Now we review the OLS estimator with \(p_\lambda(|\theta|)=0\), it's obvious that

\[p_\lambda^\prime(|\theta|)\equiv0,\text{ and } \min_\theta\{|\theta|+p_\lambda^\prime(|\theta|)\}=\min_\theta\{|\theta|\}=\{|\theta|\}|_{\theta=0}=0. \]

Therefore, OLS satisfies unbiasedness and continuity while it does not satisfy sparsity.

Secnondly, we consider ridge regression with \(p_\lambda(|\theta|)=\lambda|\theta|^2\), we can see that

\[\begin{align*} p_\lambda^\prime(|\theta|)&=2\lambda\theta\neq0, \,\, \text{for large }|\theta|,\\ \min_\theta\{|\theta|+p_\lambda^\prime(|\theta|)\}&=\min_\theta\{|\theta|+\lambda|\theta|^2\}=\{|\theta|+\lambda|\theta|^2\}|_{\theta=0}=0. \end{align*} \]

Therefore, ridge regression estimator satisfies continuity while it does not satisfy unbiasedness and sparsity.

Next, we consider LASSO regression with \(p_\lambda(|\theta|)=\lambda|\theta|\). For large \(|\theta|\), we have $$p_\lambda^\prime(|\theta|)=\lambda\text{sgn}(\theta)\neq0,,, \text{since } \lambda>0.$$ For \(H(\theta)=|\theta|+p_\lambda^\prime(|\theta|)=|\theta|+\lambda\text{sgn}(\theta)\),

\[\begin{equation*} \begin{cases} H^\prime(|\theta|)=1>0,& \text{when } \theta>0,\\ H^\prime(|\theta|)=-1<0,& \text{when } \theta<0, \end{cases} \end{equation*} \]

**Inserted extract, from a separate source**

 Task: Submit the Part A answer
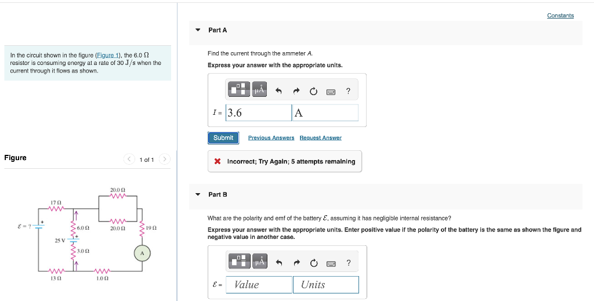coord(223,138)
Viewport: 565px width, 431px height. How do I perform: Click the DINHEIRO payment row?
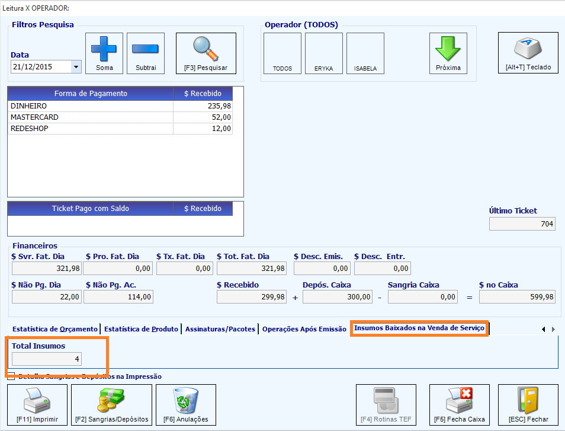coord(120,106)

so that \(\arg\min\limits_\theta H(|\theta|)=0\), and \(\min H(|\theta|)=H(0)=\lambda>0\). Therefore, LASSO regression estimator satisfies sparsity and continuity while it does not satisfy unbiasedness.

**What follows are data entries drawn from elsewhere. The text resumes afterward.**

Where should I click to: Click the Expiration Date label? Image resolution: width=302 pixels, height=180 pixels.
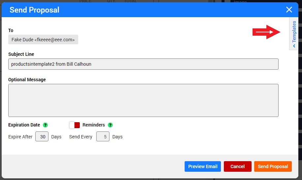tap(24, 125)
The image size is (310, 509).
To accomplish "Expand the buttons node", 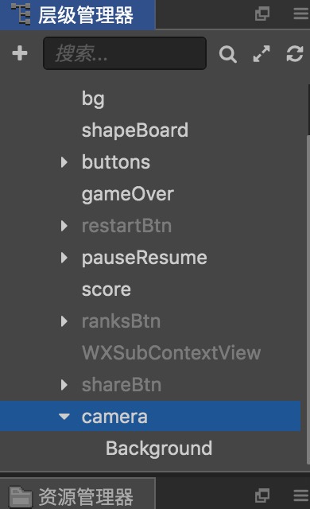I will click(x=64, y=162).
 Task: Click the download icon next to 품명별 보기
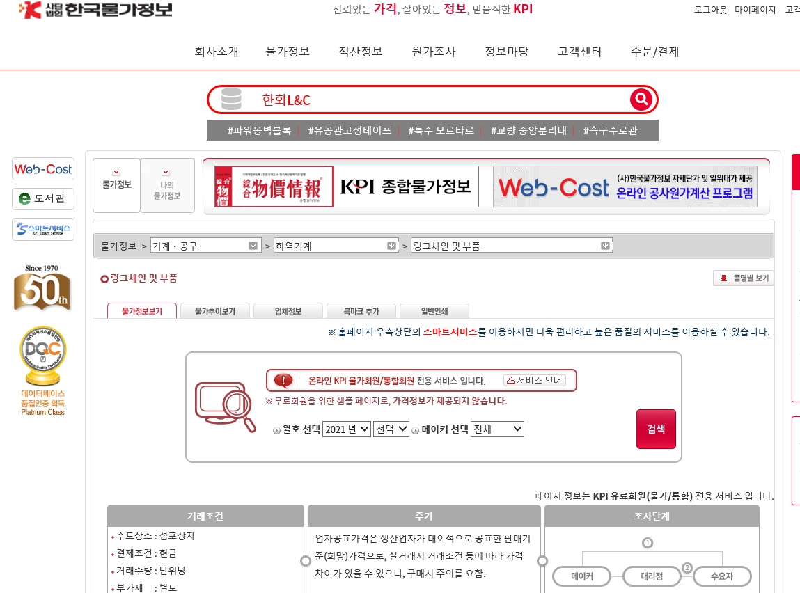[725, 277]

Last, we consider SCAD with penalized function

\[ \begin{equation*} p_\lambda(|\theta|;a)=\begin{cases} \lambda|\theta|0,& \text{if } 0\leq\theta<\lambda,\\ -\frac{\theta^2-2a\lambda|\theta|+\lambda^2}{2(a-1)},& \text{if } \lambda\leq|\theta|<a\lambda<0,\\ (a+1)\lambda^2/2,&\text{otherwise}, \end{cases} \end{equation*} \]

where \(a>1\). So that

\[\begin{align*} p_\lambda^\prime(\theta)&=\lambda\{I(\theta\leq\lambda)+\frac{(a\lambda-\theta)_+}{(a-1)\lambda}I(\theta>\lambda)\},\\ p^\prime_\lambda(\theta)&=\bigg(\frac{(a+1)\lambda^2}{2}\bigg)^\prime=0,\,\, \text{for large } |\theta|. \end{align*} \]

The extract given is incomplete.